** Begin Data provided **
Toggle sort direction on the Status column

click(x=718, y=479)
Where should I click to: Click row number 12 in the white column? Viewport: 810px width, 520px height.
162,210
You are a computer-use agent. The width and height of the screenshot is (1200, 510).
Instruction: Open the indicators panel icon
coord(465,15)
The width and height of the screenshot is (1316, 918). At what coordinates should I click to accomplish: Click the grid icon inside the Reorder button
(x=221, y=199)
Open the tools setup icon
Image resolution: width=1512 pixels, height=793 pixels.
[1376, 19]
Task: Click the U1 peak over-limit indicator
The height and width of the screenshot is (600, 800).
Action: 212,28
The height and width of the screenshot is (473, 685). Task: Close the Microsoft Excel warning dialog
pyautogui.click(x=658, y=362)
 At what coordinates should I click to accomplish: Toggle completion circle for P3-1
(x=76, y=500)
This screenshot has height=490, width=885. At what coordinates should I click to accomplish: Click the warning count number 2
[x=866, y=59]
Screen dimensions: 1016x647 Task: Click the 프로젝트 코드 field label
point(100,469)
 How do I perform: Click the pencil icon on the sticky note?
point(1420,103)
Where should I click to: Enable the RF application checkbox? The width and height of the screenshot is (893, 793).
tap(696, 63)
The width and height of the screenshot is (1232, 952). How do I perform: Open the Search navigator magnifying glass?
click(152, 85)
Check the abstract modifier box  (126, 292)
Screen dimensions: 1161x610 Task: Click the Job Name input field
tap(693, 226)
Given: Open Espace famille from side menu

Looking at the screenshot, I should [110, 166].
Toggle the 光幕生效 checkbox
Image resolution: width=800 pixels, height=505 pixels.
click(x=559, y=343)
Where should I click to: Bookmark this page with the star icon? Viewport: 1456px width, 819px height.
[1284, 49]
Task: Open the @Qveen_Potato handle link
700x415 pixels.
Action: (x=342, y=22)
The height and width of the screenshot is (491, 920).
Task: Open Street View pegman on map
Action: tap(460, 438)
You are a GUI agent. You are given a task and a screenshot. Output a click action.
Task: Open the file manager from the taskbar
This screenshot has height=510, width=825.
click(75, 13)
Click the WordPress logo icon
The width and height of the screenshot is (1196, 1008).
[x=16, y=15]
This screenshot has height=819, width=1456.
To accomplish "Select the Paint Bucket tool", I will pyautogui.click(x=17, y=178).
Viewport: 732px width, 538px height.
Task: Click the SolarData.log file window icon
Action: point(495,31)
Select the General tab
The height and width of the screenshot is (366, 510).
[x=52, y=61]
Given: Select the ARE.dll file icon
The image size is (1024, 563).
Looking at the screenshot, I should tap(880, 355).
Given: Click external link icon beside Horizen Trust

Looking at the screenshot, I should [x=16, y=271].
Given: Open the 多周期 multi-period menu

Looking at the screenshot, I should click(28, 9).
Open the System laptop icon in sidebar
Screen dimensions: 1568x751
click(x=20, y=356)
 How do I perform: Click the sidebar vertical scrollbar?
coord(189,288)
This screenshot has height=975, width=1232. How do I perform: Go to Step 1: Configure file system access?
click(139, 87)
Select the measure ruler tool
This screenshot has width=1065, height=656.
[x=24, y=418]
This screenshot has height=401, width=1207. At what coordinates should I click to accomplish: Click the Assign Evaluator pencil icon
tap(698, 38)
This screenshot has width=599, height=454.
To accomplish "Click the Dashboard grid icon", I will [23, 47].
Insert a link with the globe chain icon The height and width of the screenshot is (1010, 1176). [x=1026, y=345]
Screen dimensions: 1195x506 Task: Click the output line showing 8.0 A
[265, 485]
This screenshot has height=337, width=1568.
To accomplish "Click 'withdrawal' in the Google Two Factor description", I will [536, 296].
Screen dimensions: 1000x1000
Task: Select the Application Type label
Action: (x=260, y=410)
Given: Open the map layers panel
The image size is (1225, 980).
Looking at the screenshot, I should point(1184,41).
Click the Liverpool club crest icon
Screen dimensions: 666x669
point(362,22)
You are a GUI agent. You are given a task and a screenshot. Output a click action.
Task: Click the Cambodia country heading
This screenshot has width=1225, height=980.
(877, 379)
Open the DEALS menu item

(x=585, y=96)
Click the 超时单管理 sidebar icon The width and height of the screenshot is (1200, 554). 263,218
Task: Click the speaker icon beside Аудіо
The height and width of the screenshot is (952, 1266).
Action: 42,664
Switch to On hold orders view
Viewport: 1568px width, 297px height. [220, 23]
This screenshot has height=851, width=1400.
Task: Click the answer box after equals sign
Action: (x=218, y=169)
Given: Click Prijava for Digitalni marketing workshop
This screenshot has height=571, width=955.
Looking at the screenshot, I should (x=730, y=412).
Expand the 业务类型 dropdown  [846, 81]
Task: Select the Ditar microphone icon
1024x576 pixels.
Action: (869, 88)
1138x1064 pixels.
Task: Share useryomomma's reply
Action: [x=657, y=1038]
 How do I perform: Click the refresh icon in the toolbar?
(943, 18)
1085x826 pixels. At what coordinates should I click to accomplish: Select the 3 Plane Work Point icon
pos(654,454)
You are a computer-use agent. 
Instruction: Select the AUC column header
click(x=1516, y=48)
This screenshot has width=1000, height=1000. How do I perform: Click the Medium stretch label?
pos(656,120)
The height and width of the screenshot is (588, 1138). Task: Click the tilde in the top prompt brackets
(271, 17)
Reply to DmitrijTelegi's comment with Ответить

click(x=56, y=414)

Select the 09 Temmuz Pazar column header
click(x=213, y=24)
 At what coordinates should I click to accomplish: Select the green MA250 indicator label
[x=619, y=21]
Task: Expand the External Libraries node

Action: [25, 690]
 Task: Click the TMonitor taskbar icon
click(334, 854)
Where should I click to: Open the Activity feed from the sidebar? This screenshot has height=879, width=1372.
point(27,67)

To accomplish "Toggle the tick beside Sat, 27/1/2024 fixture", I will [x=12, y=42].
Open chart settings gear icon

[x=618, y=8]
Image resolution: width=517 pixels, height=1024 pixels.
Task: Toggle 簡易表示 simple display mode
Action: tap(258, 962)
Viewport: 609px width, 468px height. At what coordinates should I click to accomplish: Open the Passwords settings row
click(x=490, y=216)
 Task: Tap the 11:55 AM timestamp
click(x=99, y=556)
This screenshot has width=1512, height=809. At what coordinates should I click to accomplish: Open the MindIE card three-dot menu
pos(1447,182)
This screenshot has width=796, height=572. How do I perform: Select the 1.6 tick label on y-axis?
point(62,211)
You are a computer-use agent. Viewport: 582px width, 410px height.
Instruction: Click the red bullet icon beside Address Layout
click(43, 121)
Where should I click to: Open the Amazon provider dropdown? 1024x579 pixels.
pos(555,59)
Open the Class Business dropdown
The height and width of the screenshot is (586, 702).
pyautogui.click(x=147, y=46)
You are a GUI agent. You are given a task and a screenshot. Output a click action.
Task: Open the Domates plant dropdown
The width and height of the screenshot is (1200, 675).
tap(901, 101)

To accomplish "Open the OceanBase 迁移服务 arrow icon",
** End Data provided **
**Do this**
Format the material above as a Markdown table with the columns No. and Line, numbering each line and leaving out blank lines.

**Reply to the exercise**
| No. | Line |
|---|---|
| 1 | Toggle sort direction on the Status column |
| 2 | click(x=718, y=479) |
| 3 | Where should I click to: Click row number 12 in the white column? Viewport: 810px width, 520px height. |
| 4 | 162,210 |
| 5 | You are a computer-use agent. The width and height of the screenshot is (1200, 510). |
| 6 | Instruction: Open the indicators panel icon |
| 7 | coord(465,15) |
| 8 | The width and height of the screenshot is (1316, 918). At what coordinates should I click to accomplish: Click the grid icon inside the Reorder button |
| 9 | (x=221, y=199) |
| 10 | Open the tools setup icon |
| 11 | Image resolution: width=1512 pixels, height=793 pixels. |
| 12 | [1376, 19] |
| 13 | Task: Click the U1 peak over-limit indicator |
| 14 | The height and width of the screenshot is (600, 800). |
| 15 | Action: 212,28 |
| 16 | The height and width of the screenshot is (473, 685). Task: Close the Microsoft Excel warning dialog |
| 17 | pyautogui.click(x=658, y=362) |
| 18 |  At what coordinates should I click to accomplish: Toggle completion circle for P3-1 |
| 19 | (x=76, y=500) |
| 20 | This screenshot has height=490, width=885. At what coordinates should I click to accomplish: Click the warning count number 2 |
| 21 | [x=866, y=59] |
| 22 | Screen dimensions: 1016x647 Task: Click the 프로젝트 코드 field label |
| 23 | point(100,469) |
| 24 |  How do I perform: Click the pencil icon on the sticky note? |
| 25 | point(1420,103) |
| 26 | Where should I click to: Enable the RF application checkbox? The width and height of the screenshot is (893, 793). |
| 27 | tap(696, 63) |
| 28 | The width and height of the screenshot is (1232, 952). How do I perform: Open the Search navigator magnifying glass? |
| 29 | click(152, 85) |
| 30 | Check the abstract modifier box  (126, 292) |
| 31 | Screen dimensions: 1161x610 Task: Click the Job Name input field |
| 32 | tap(693, 226) |
| 33 | Given: Open Espace famille from side menu |
| 34 | Looking at the screenshot, I should [110, 166]. |
| 35 | Toggle the 光幕生效 checkbox |
| 36 | Image resolution: width=800 pixels, height=505 pixels. |
| 37 | click(x=559, y=343) |
| 38 | Where should I click to: Bookmark this page with the star icon? Viewport: 1456px width, 819px height. |
| 39 | [1284, 49] |
| 40 | Task: Open the @Qveen_Potato handle link |
| 41 | 700x415 pixels. |
| 42 | Action: (x=342, y=22) |
| 43 | The height and width of the screenshot is (491, 920). |
| 44 | Task: Open Street View pegman on map |
| 45 | Action: tap(460, 438) |
| 46 | You are a GUI agent. You are given a task and a screenshot. Output a click action. |
| 47 | Task: Open the file manager from the taskbar |
| 48 | This screenshot has height=510, width=825. |
| 49 | click(75, 13) |
| 50 | Click the WordPress logo icon |
| 51 | The width and height of the screenshot is (1196, 1008). |
| 52 | [x=16, y=15] |
| 53 | This screenshot has height=819, width=1456. |
| 54 | To accomplish "Select the Paint Bucket tool", I will pyautogui.click(x=17, y=178). |
| 55 | Viewport: 732px width, 538px height. |
| 56 | Task: Click the SolarData.log file window icon |
| 57 | Action: point(495,31) |
| 58 | Select the General tab |
| 59 | The height and width of the screenshot is (366, 510). |
| 60 | [x=52, y=61] |
| 61 | Given: Select the ARE.dll file icon |
| 62 | The image size is (1024, 563). |
| 63 | Looking at the screenshot, I should tap(880, 355). |
| 64 | Given: Click external link icon beside Horizen Trust |
| 65 | Looking at the screenshot, I should [x=16, y=271]. |
| 66 | Given: Open the 多周期 multi-period menu |
| 67 | Looking at the screenshot, I should click(28, 9). |
| 68 | Open the System laptop icon in sidebar |
| 69 | Screen dimensions: 1568x751 |
| 70 | click(x=20, y=356) |
| 71 |  How do I perform: Click the sidebar vertical scrollbar? |
| 72 | coord(189,288) |
| 73 | This screenshot has height=975, width=1232. How do I perform: Go to Step 1: Configure file system access? |
| 74 | click(139, 87) |
| 75 | Select the measure ruler tool |
| 76 | This screenshot has width=1065, height=656. |
| 77 | [x=24, y=418] |
| 78 | This screenshot has height=401, width=1207. At what coordinates should I click to accomplish: Click the Assign Evaluator pencil icon |
| 79 | tap(698, 38) |
| 80 | This screenshot has width=599, height=454. |
| 81 | To accomplish "Click the Dashboard grid icon", I will [23, 47]. |
| 82 | Insert a link with the globe chain icon The height and width of the screenshot is (1010, 1176). [x=1026, y=345] |
| 83 | Screen dimensions: 1195x506 Task: Click the output line showing 8.0 A |
| 84 | [265, 485] |
| 85 | This screenshot has height=337, width=1568. |
| 86 | To accomplish "Click 'withdrawal' in the Google Two Factor description", I will [536, 296]. |
| 87 | Screen dimensions: 1000x1000 |
| 88 | Task: Select the Application Type label |
| 89 | Action: (x=260, y=410) |
| 90 | Given: Open the map layers panel |
| 91 | The image size is (1225, 980). |
| 92 | Looking at the screenshot, I should point(1184,41). |
| 93 | Click the Liverpool club crest icon |
| 94 | Screen dimensions: 666x669 |
| 95 | point(362,22) |
| 96 | You are a GUI agent. You are given a task and a screenshot. Output a click action. |
| 97 | Task: Click the Cambodia country heading |
| 98 | This screenshot has width=1225, height=980. |
| 99 | (877, 379) |
| 100 | Open the DEALS menu item |
| 101 | (x=585, y=96) |
| 102 | Click the 超时单管理 sidebar icon The width and height of the screenshot is (1200, 554). 263,218 |
| 103 | Task: Click the speaker icon beside Аудіо |
| 104 | The height and width of the screenshot is (952, 1266). |
| 105 | Action: 42,664 |
| 106 | Switch to On hold orders view |
| 107 | Viewport: 1568px width, 297px height. [220, 23] |
| 108 | This screenshot has height=851, width=1400. |
| 109 | Task: Click the answer box after equals sign |
| 110 | Action: (x=218, y=169) |
| 111 | Given: Click Prijava for Digitalni marketing workshop |
| 112 | This screenshot has height=571, width=955. |
| 113 | Looking at the screenshot, I should (x=730, y=412). |
| 114 | Expand the 业务类型 dropdown  [846, 81] |
| 115 | Task: Select the Ditar microphone icon |
| 116 | 1024x576 pixels. |
| 117 | Action: (869, 88) |
| 118 | 1138x1064 pixels. |
| 119 | Task: Share useryomomma's reply |
| 120 | Action: [x=657, y=1038] |
| 121 |  How do I perform: Click the refresh icon in the toolbar? |
| 122 | (943, 18) |
| 123 | 1085x826 pixels. At what coordinates should I click to accomplish: Select the 3 Plane Work Point icon |
| 124 | pos(654,454) |
| 125 | You are a computer-use agent.  |
| 126 | Instruction: Select the AUC column header |
| 127 | click(x=1516, y=48) |
| 128 | This screenshot has width=1000, height=1000. How do I perform: Click the Medium stretch label? |
| 129 | pos(656,120) |
| 130 | The height and width of the screenshot is (588, 1138). Task: Click the tilde in the top prompt brackets |
| 131 | (271, 17) |
| 132 | Reply to DmitrijTelegi's comment with Ответить |
| 133 | click(x=56, y=414) |
| 134 | Select the 09 Temmuz Pazar column header |
| 135 | click(x=213, y=24) |
| 136 |  At what coordinates should I click to accomplish: Select the green MA250 indicator label |
| 137 | [x=619, y=21] |
| 138 | Task: Expand the External Libraries node |
| 139 | Action: [25, 690] |
| 140 |  Task: Click the TMonitor taskbar icon |
| 141 | click(334, 854) |
| 142 | Where should I click to: Open the Activity feed from the sidebar? This screenshot has height=879, width=1372. |
| 143 | point(27,67) |
| 144 | To accomplish "Toggle the tick beside Sat, 27/1/2024 fixture", I will [x=12, y=42]. |
| 145 | Open chart settings gear icon |
| 146 | [x=618, y=8] |
| 147 | Image resolution: width=517 pixels, height=1024 pixels. |
| 148 | Task: Toggle 簡易表示 simple display mode |
| 149 | Action: tap(258, 962) |
| 150 | Viewport: 609px width, 468px height. At what coordinates should I click to accomplish: Open the Passwords settings row |
| 151 | click(x=490, y=216) |
| 152 |  Task: Tap the 11:55 AM timestamp |
| 153 | click(x=99, y=556) |
| 154 | This screenshot has width=1512, height=809. At what coordinates should I click to accomplish: Open the MindIE card three-dot menu |
| 155 | pos(1447,182) |
| 156 | This screenshot has width=796, height=572. How do I perform: Select the 1.6 tick label on y-axis? |
| 157 | point(62,211) |
| 158 | You are a computer-use agent. Viewport: 582px width, 410px height. |
| 159 | Instruction: Click the red bullet icon beside Address Layout |
| 160 | click(43, 121) |
| 161 | Where should I click to: Open the Amazon provider dropdown? 1024x579 pixels. |
| 162 | pos(555,59) |
| 163 | Open the Class Business dropdown |
| 164 | The height and width of the screenshot is (586, 702). |
| 165 | pyautogui.click(x=147, y=46) |
| 166 | You are a GUI agent. You are given a task and a screenshot. Output a click action. |
| 167 | Task: Open the Domates plant dropdown |
| 168 | The width and height of the screenshot is (1200, 675). |
| 169 | tap(901, 101) |
| 170 | To accomplish "Open the OceanBase 迁移服务 arrow icon", |